John Zorn :

John Zorn

Man
and

Saxophone



It is possible to call John Zorn a "jazz" musician, but that would be much too limiting a description. While jazz feeling is present in a good deal of his work, and the idea of improvisation is vitally important to him, Zorn doesn't operate within any idiom's framework, drawing from just about any musical, cultural or noise source that a fellow who grew up in the TV and LP eras could experience. This eclecticism gone haywire can result in such wildly jump-cutting works as Spillane, whose plethora of diverse and incompatible styles makes for a listening experience akin to constantly punching the station buttons on a car radio. Zorn believes that the age of the composer as an "autonomous musical mind" had come to an end in the late 20th century; hence the collaborative nature of much of his work, both with active musicians and music and styles of the past. Like Mel Brooks, the zany film director, many of Zorn's works are tributes to certain musical touchstones of his -- such as Ennio Morricone, Sonny Clark and Ornette Coleman -- all filtered through his unpredictable hall of mirrors. While it would be foolhardy to single out a handful of dominant influences, Zorn's music seems very close in spirit to that of Warner Bros. cartoon composer Carl Stalling, both in its transformation of found material and manic, antic moods.

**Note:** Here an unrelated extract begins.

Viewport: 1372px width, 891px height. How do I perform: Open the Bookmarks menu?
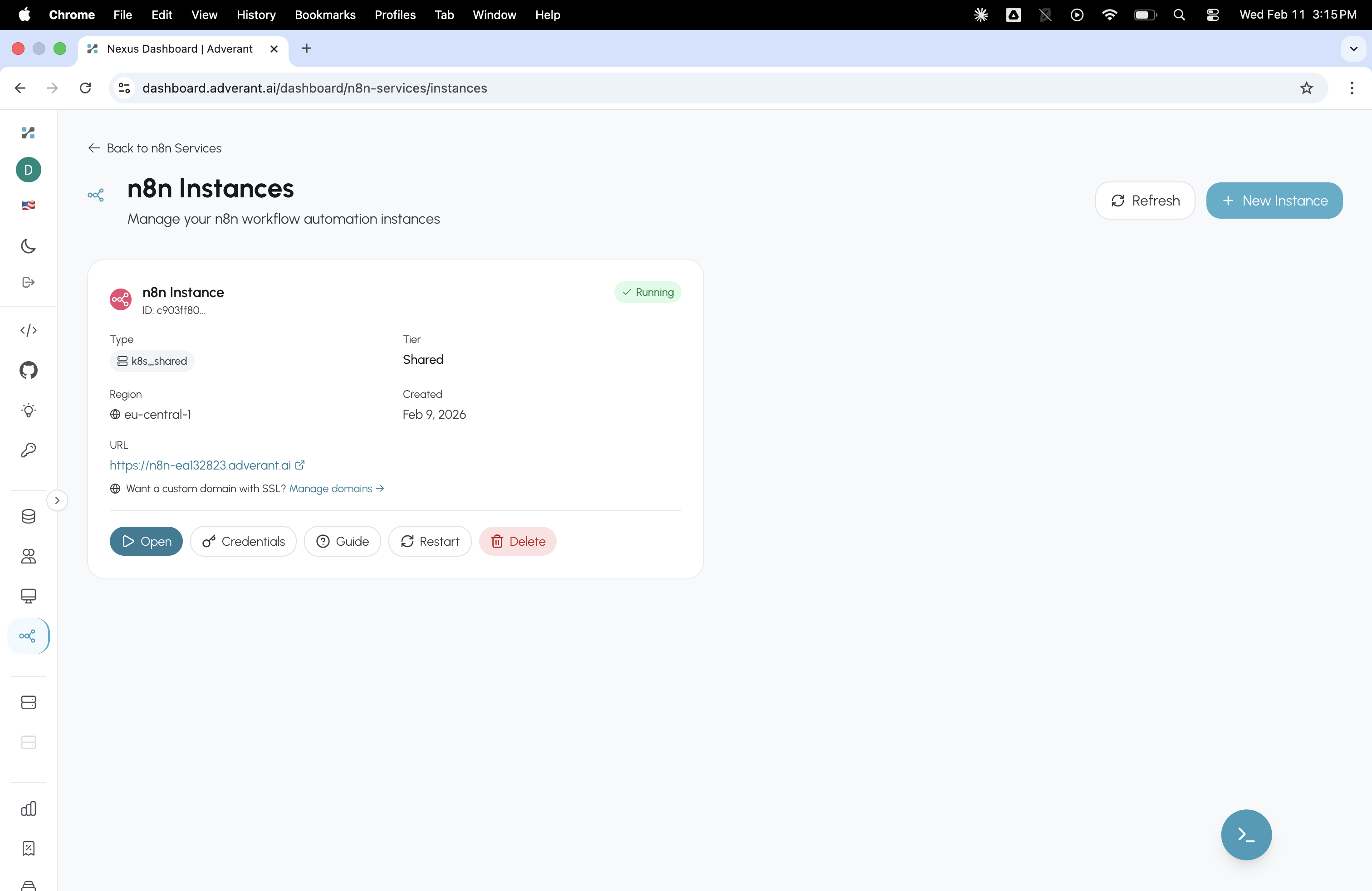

This calculating wild man started playing the piano as a child before taking up the guitar and flute at age ten. By the time he was 14, Zorn had discovered contemporary classical music and began composing; his college years in St. Louis brought about his introduction to avant-garde jazz, particularly that of Anthony Braxton. He dropped out of college, settled in lower Manhattan, and began working with free improvisers, rock bands, and tape, sometimes working duck and bird calls into his arsenal. After putting out releases on tiny domestic and poorly distributed import labels, Zorn signed with Elektra-Nonesuch in the mid-'80s, which increased his visibility considerably. Along the way, he has formed tribute bands to play the music of Coleman, Hank Mobley, Lee Morgan and others; featured musicians as diverse as Big John Patton, Tim Berne, Bill Frisell and the Kronos Quartet; and assembled a group called Masada that merges Coleman with Yiddish music. Jazz buffs should be directed to his Coleman tribute album Spy Vs. Spy (Nonesuch), which makes exciting, thrashing yet concise hashes of 17 Ornette tunes with a quintet. Cartoon S&M followed in fall 2000. Songs from the Hermetic Theatre appeared a year later.